◆ **THE PROBLEM**
Keep the pictures out of the copy and repeat the records exactly.

Saved entries
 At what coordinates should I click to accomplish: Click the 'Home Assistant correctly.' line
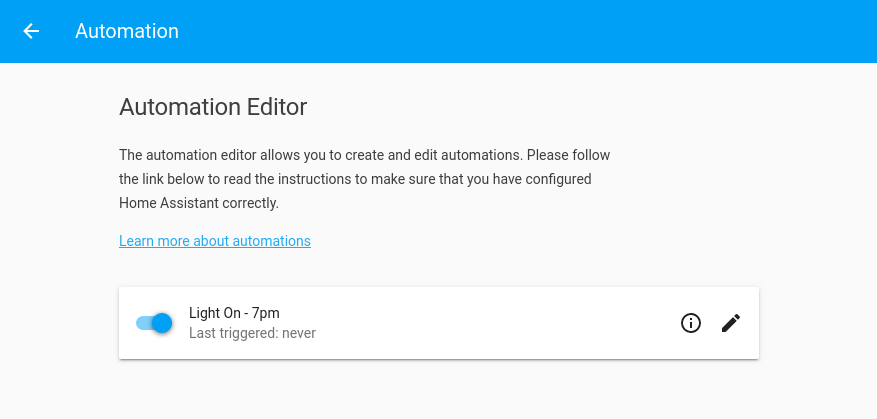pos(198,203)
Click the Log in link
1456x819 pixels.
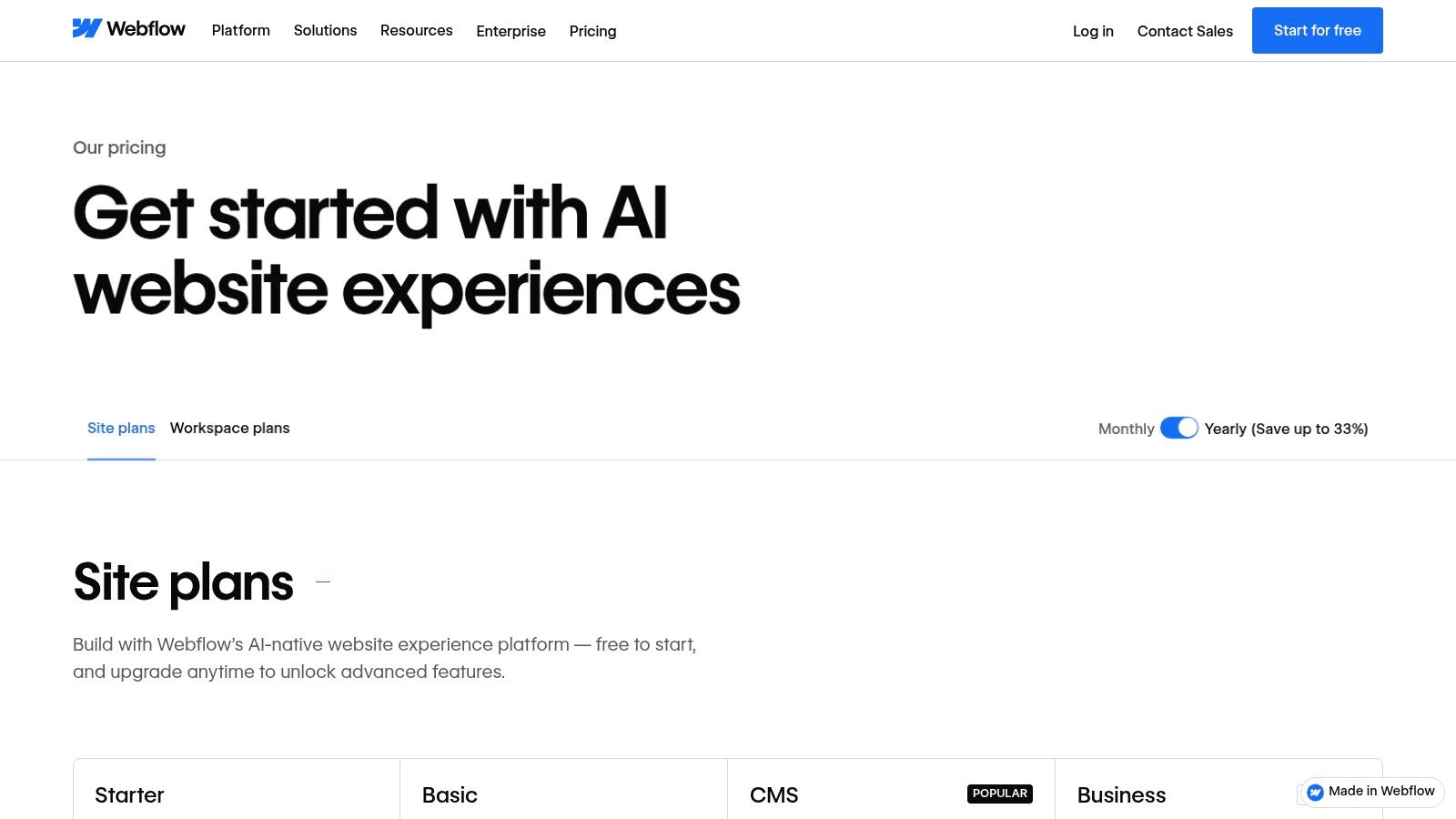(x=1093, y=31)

◆ **ANSWER SECTION**
 At what coordinates should I click to accomplish: Click the 'Home Assistant correctly.' line
pos(198,203)
Click the Log in link
1456x819 pixels.
(x=1093, y=31)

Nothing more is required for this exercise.